Given their negative correlation to the buck and real yields, the net result for precious metals markets has been positive, with spot silver (XAG/USD) prices currently up more than 1.0% on the day. Spot prices had been struggling to get back above their 21-day moving average at $22.60 in the run-up to Powell’s testimony but have since broken higher to the $22.75 area. In doing so, spot silver has also managed to clear key resistance in the $22.60s in the form of recent lows from the beginning of last week and the week prior.

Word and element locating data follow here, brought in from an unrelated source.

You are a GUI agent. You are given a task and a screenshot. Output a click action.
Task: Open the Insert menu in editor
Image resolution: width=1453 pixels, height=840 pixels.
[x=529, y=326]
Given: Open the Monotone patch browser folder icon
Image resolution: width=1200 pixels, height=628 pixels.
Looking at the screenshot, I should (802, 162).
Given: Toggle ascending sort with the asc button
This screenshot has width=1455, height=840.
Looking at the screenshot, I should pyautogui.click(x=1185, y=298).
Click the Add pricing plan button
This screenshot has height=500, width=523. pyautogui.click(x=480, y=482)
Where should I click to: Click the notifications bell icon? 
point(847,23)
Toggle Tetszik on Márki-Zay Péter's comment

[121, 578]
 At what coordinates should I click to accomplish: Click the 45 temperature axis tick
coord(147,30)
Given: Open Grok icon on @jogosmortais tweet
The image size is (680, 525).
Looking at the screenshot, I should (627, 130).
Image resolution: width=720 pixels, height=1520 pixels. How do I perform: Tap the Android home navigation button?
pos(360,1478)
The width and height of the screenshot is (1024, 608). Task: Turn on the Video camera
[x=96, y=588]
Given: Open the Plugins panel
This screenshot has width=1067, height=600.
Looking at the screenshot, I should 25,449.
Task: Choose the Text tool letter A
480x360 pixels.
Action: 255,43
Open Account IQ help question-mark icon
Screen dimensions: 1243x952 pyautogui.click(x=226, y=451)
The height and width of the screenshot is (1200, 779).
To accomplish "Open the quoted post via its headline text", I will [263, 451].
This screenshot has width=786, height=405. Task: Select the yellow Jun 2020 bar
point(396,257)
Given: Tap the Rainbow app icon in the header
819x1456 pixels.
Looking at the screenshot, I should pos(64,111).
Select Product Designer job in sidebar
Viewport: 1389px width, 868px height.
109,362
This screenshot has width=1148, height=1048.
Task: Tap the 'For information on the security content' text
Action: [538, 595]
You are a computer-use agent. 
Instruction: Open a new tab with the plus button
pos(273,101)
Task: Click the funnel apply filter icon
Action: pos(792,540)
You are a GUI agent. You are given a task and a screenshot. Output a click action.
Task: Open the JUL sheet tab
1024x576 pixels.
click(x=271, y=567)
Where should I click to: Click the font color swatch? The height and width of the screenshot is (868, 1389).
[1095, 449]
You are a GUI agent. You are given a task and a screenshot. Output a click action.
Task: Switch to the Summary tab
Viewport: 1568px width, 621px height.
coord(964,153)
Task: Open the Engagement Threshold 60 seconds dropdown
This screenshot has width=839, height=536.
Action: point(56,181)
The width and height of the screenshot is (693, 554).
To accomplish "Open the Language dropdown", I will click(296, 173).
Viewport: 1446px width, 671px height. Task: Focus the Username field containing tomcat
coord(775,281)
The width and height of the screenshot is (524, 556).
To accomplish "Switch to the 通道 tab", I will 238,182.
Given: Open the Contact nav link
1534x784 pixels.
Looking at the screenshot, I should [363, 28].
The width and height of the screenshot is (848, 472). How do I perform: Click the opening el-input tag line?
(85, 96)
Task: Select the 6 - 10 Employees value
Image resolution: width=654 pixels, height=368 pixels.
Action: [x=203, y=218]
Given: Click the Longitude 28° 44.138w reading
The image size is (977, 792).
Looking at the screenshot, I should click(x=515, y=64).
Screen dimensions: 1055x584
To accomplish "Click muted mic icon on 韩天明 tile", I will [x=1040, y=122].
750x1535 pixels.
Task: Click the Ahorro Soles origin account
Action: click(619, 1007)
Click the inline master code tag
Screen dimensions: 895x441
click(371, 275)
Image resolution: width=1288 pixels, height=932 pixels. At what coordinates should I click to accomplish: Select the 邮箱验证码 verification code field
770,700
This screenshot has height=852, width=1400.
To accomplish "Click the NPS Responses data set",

Some strategists had been warnings that the recent moves observed in US real yields had been overdone and Tuesday’s retracement is overdue. To recap, US 10-year TIPS yields nearly hit -0.70% on Monday, up from -1.1% at the start of the year. On Tuesday, it has pulled back to under -0.80%, with an even larger move lower being seen on the day in 5-year TIPS yields. Lower real yields lowers the opportunity cost of holding non-yielding precious metals, hence the negative correlation. But taking a longer-term view, it does seem likely that as the Fed unwinds stimulus via rate hikes and quantitative easing throughout the duration of the year, risks are tilted to the upside. That could mean that traders continue to view XAG/USD as a sell on rallies.
That would especially be the case if the US dollar, which has weakened in wake of Powell’s remarks likely as a result of position adjustment, starts strengthening broadly. Speculators have built up heavily long-dollar positions in recent weeks, so some further dollar downside as some of the weaker hands are flushed out may see dollar downside continue. But any dollar/real yields weakness fuelled rally back towards recent highs in the $23.50 area may be viewed as an attractive short-entry by the longer-term silver bears.